Das ursprünglich im Early Access veröffentlichte Farmspiel des Entwicklers und Publishers Pathea Games, erscheint nun endlich am 02. November 2023 als Vollversion zusammen mit der Konsolenversion (PS4 Version kommt zu einem späteren Zeitpunkt). Wie der Port gelungen ist und ob sich der Farmsimulator wirklich lohnt, erzähle ich dir in meiner Review.

Ein Start wie fast jeder andere

My Time at Sandrock spielt in einer postapokalyptischen Welt, 330 Jahre nachdem der Tag des Unheils die meisten modernen Technologien zerstört hat. Sandrock ist ein weiteres Mitglied der Allianz der Freien Städte und ein aktiver Handelspartner der Stadt Portia. Zu Beginn des Spiels kannst du deinen Charakter mit all den üblichen Anpassungsmöglichkeiten wie Haar- und Augenfarbe sowie dem Geschlecht (männlich oder weiblich) individuell gestalten.
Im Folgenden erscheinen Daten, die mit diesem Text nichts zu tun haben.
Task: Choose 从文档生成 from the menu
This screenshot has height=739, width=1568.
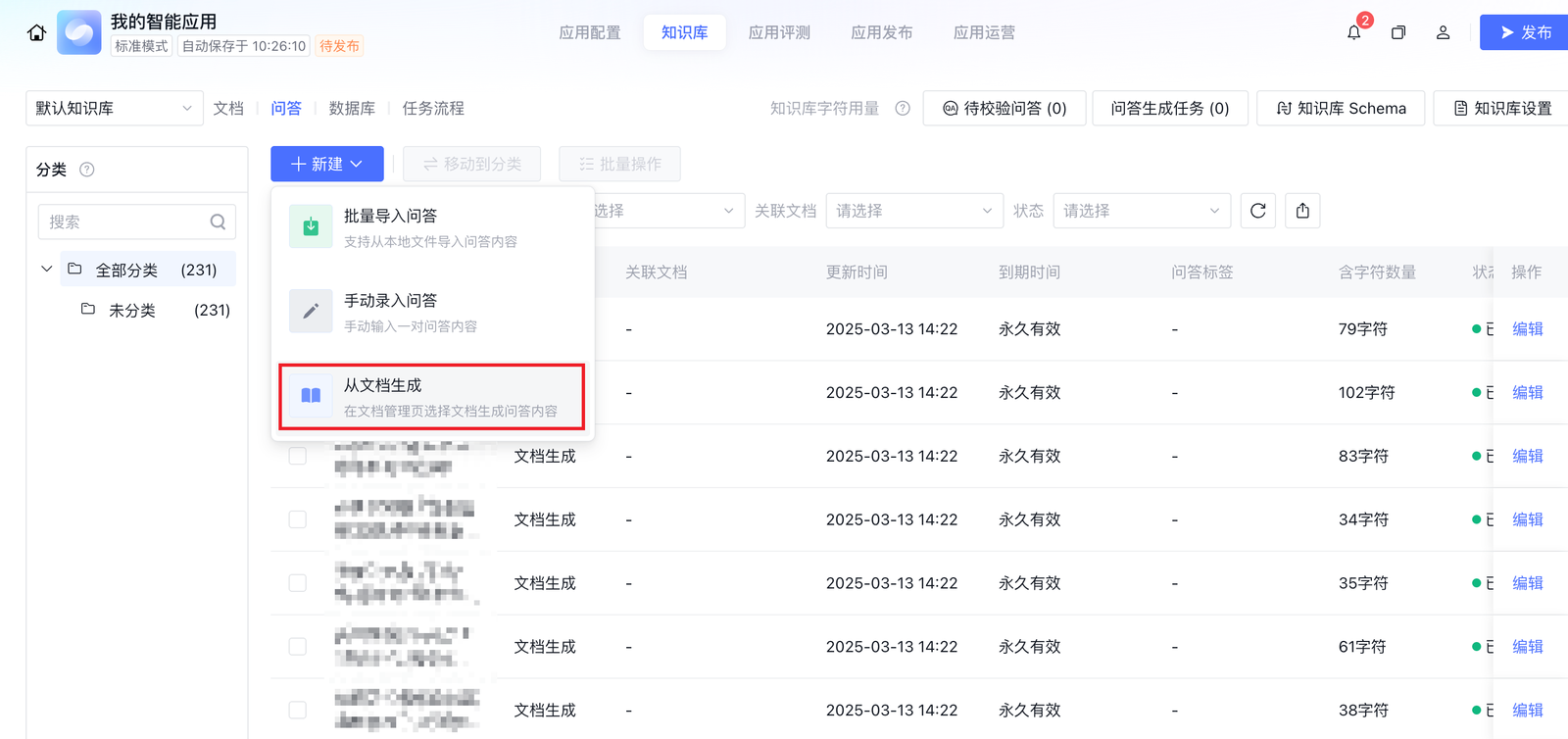Action: 432,397
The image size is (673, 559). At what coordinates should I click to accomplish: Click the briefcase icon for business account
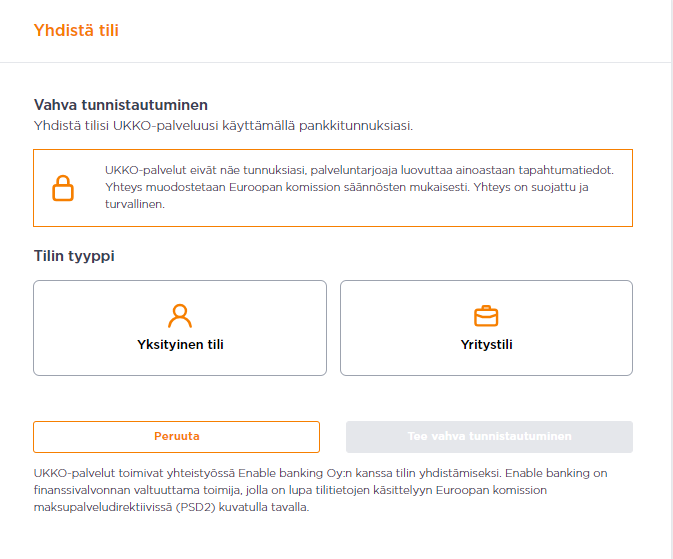486,316
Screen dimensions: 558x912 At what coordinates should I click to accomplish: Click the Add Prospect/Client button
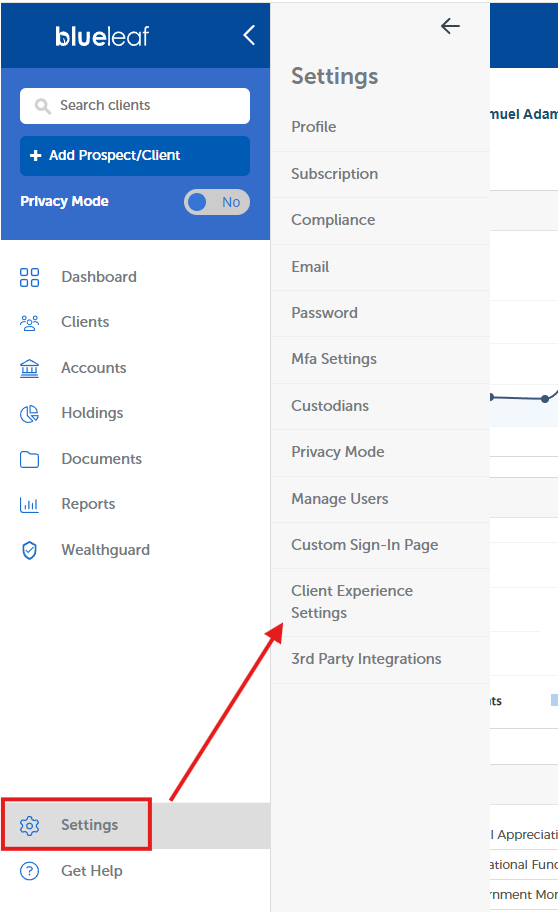[135, 156]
Bist du damit fertig, gelangst du mit dem Zug in die Stadt und baust dort die Gemeinde sowie die Stadt in ihrem alten Glanz wieder auf, nachdem du ein Jobangebot als Sandrocks neuester Baumeister angenommen hast. Deine Werkstatt hast du von Mason geerbt, dem vorherigen Baumeister, der in den Ruhestand gegangen ist. Als Erstes musst du ein neues Werkzeug aus Holz und Stein bauen, mit dem du mehr Ressourcen ernten kannst.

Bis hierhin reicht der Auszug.